## Begin RECORDS SUPPLIED

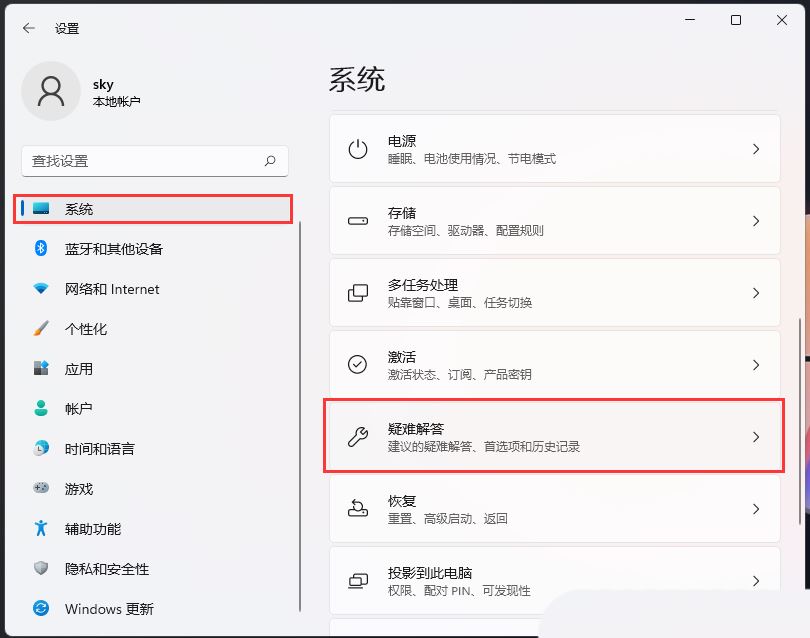
Task: Open 隐私和安全性 from the sidebar
Action: tap(106, 569)
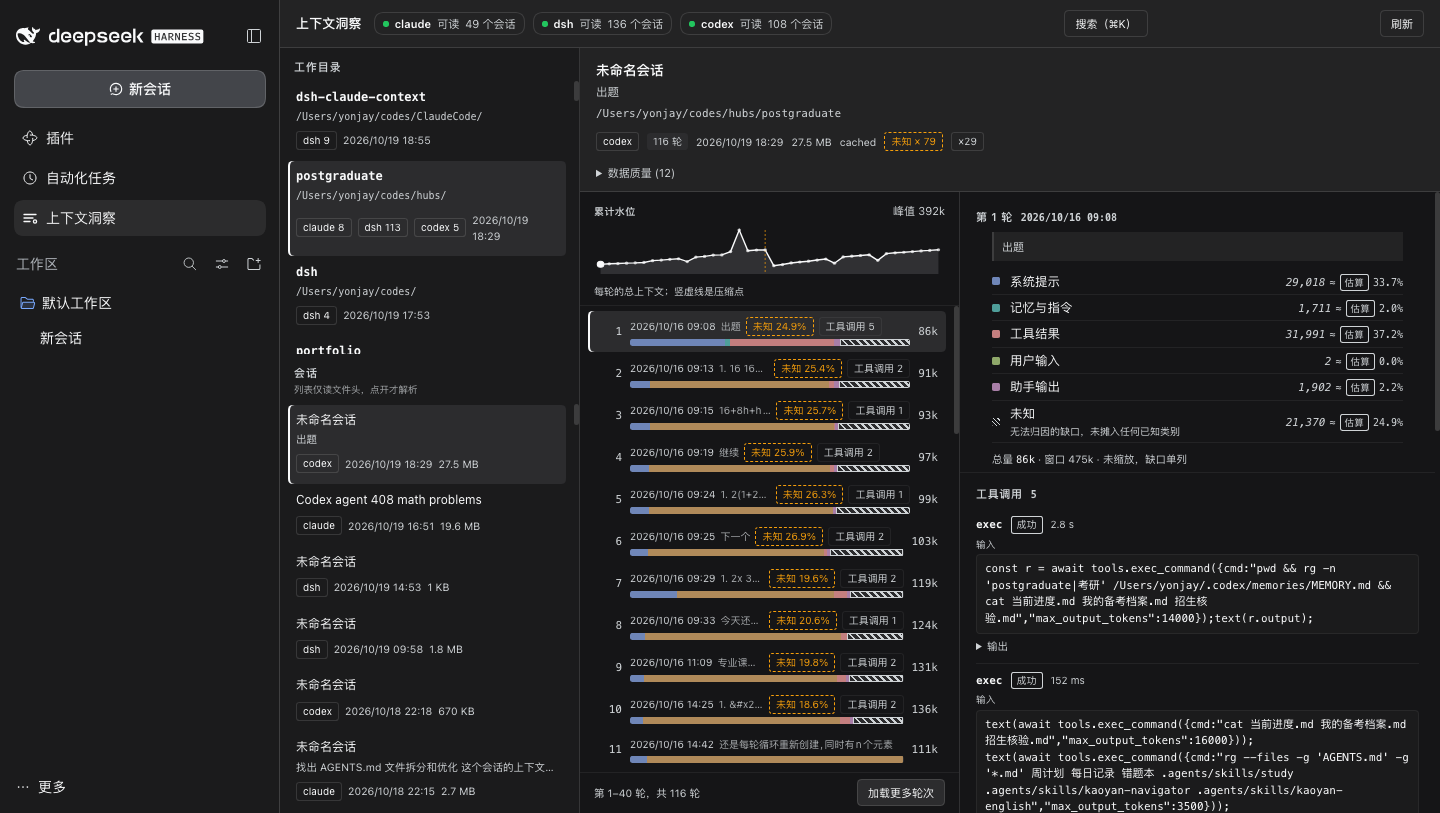Image resolution: width=1440 pixels, height=813 pixels.
Task: Click the plugins puzzle icon
Action: pyautogui.click(x=30, y=138)
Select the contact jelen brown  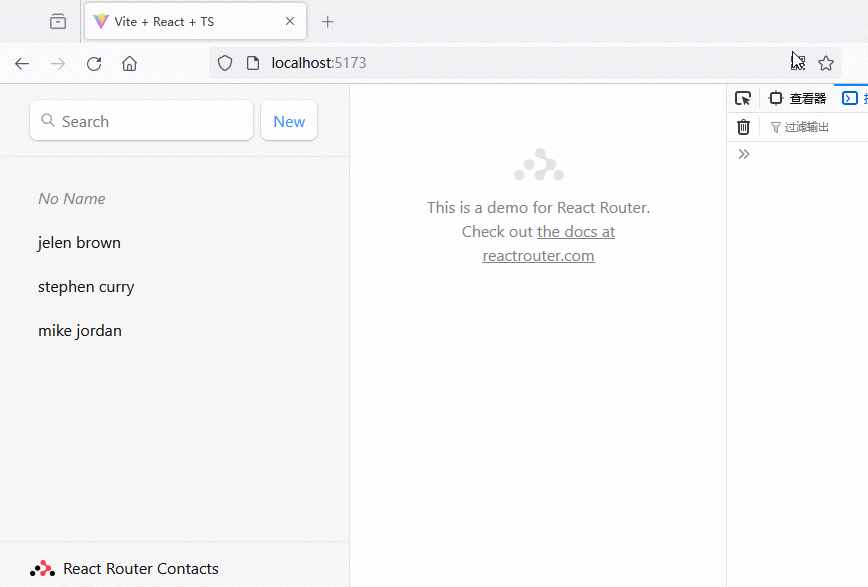point(79,243)
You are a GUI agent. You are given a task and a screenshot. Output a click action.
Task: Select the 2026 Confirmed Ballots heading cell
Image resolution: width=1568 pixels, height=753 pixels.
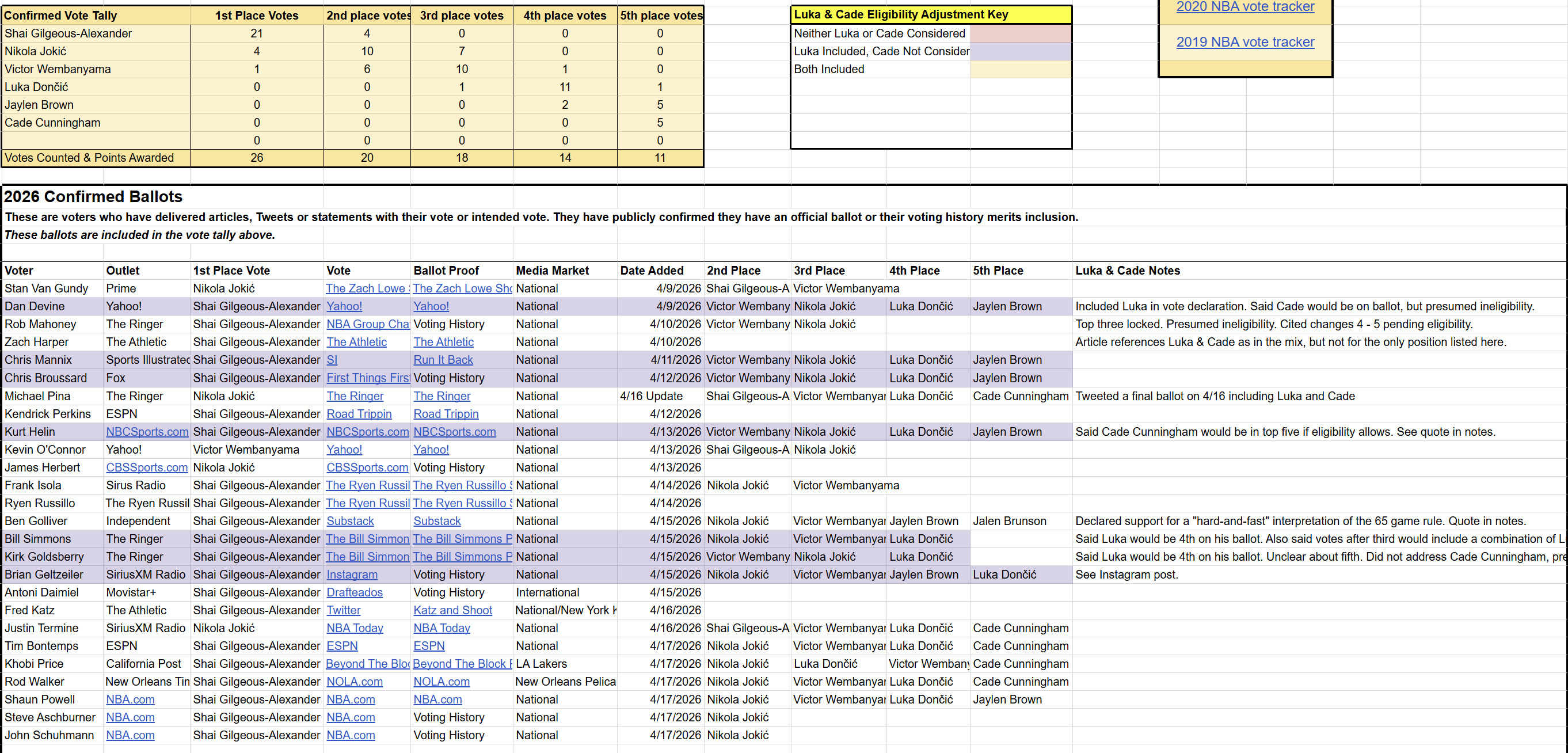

## End RECORDS SUPPLIED

=== STATED TASK ===
Begin at the line of the listing that contains "You are a GUI" and repeat every line word for word through the end of the listing. Leave the pictures out.

=== TASK RESPONSE ===
You are a GUI agent. You are given a task and a screenshot. Output a click action.
Task: Select the 2026 Confirmed Ballots heading cell
Image resolution: width=1568 pixels, height=753 pixels.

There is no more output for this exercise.